Your objective:
Please copy out verbatim the stretch from the line containing "You are a computer-use agent." through the end of the items below, leaving out the pictures.

Excerpted data:
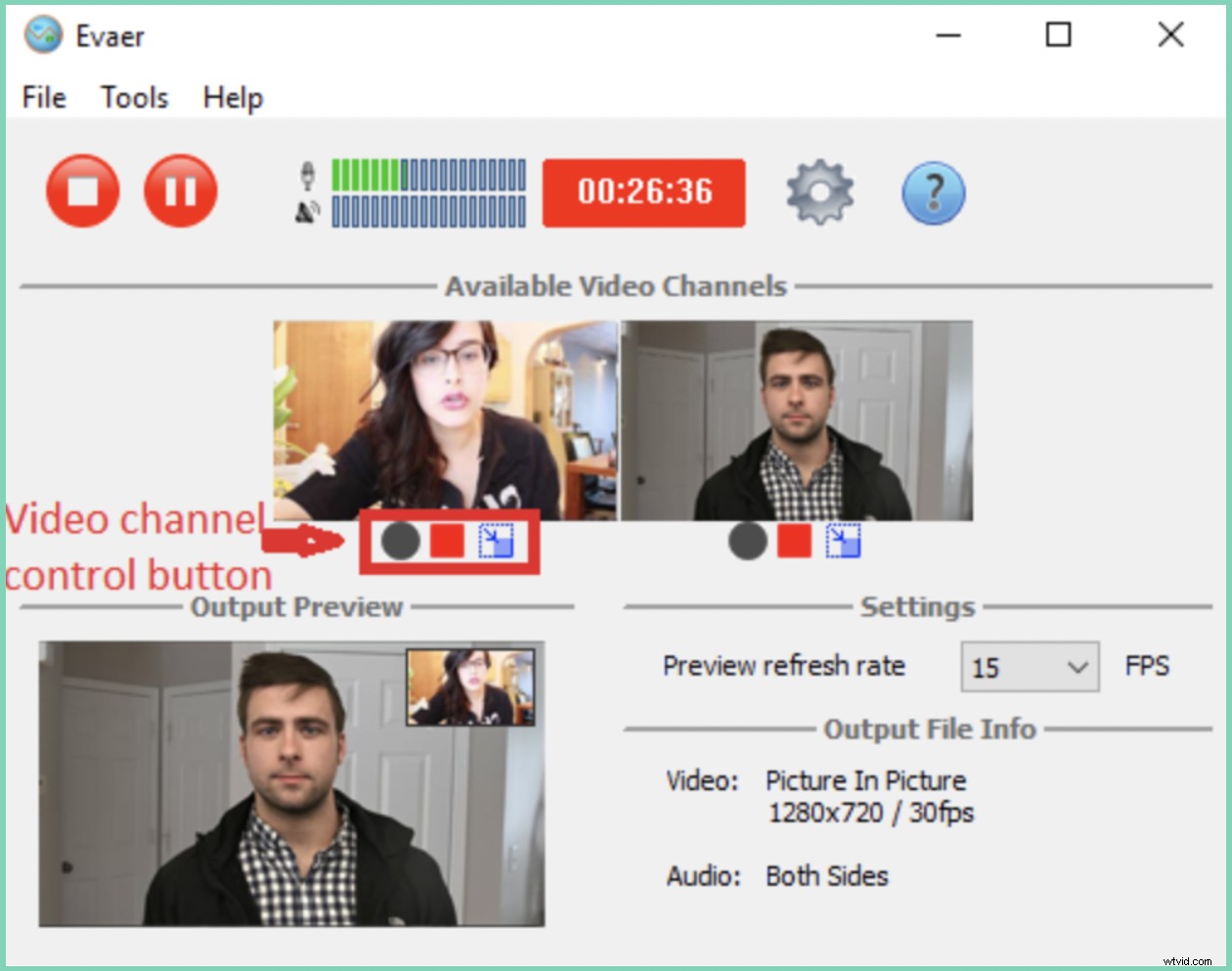Toggle the gray record dot under the left video
Viewport: 1232px width, 971px height.
click(x=400, y=542)

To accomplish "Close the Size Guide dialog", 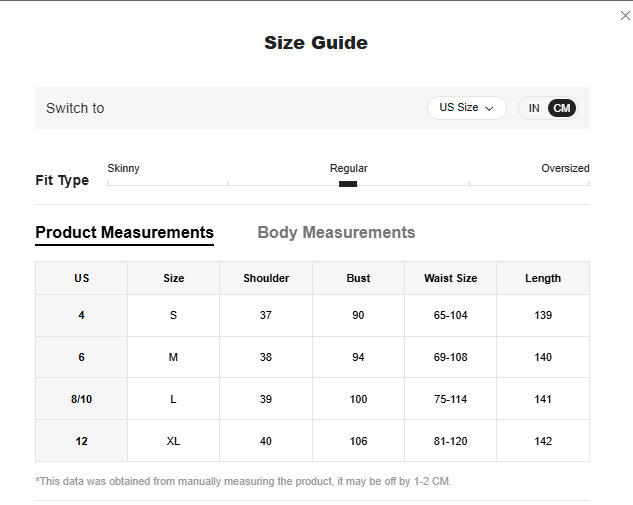I will pos(626,15).
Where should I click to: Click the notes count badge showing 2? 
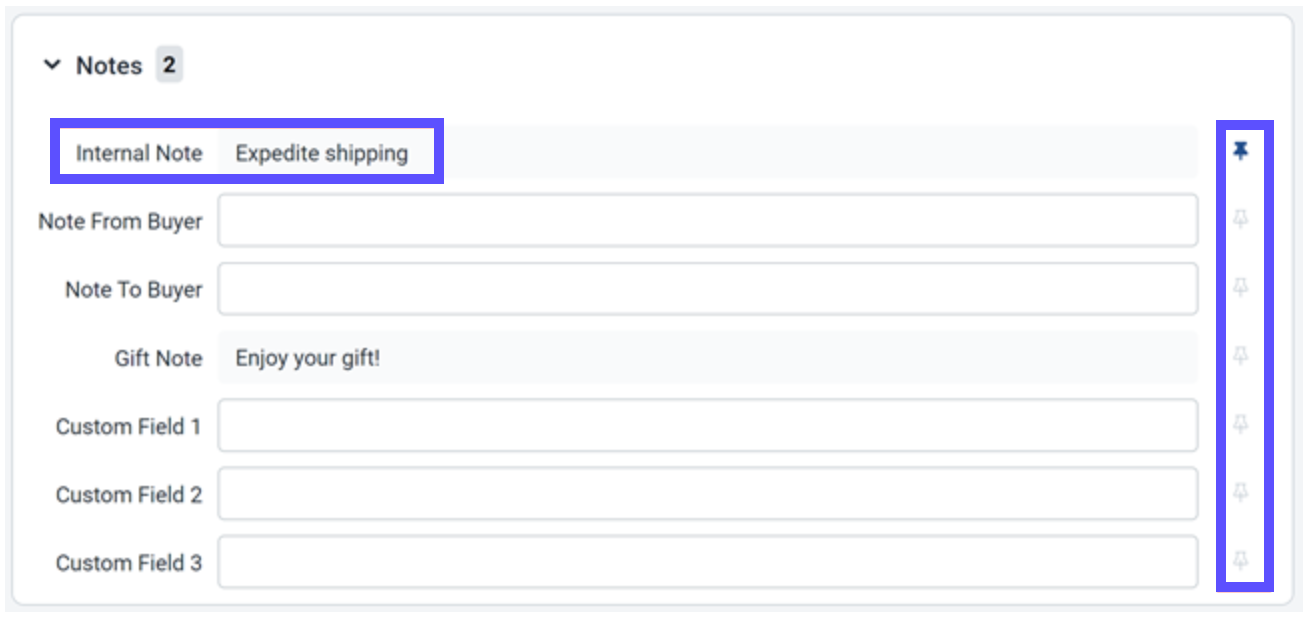[169, 66]
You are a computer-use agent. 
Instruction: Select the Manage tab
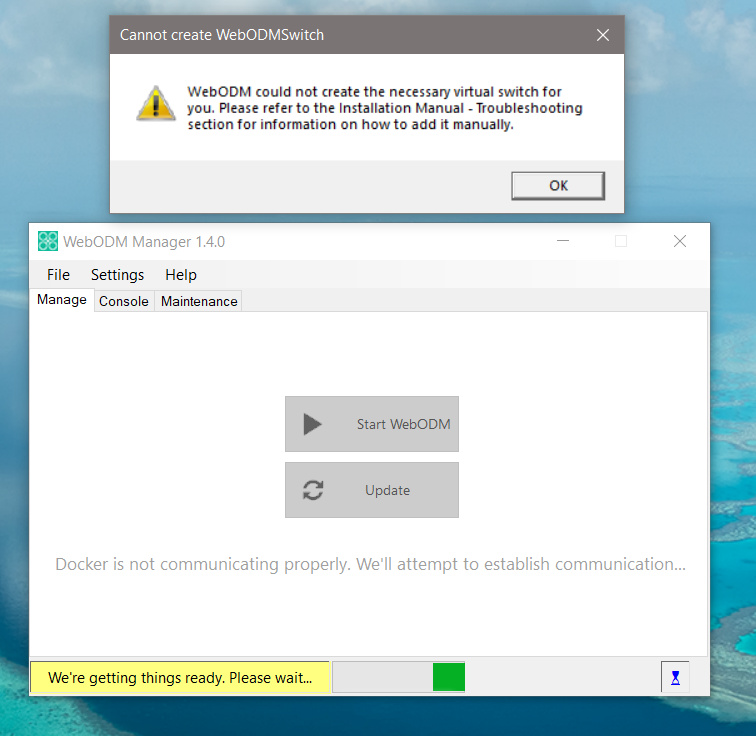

Solution to the problem:
You are a computer-use agent. 
Instruction: Select the Manage tab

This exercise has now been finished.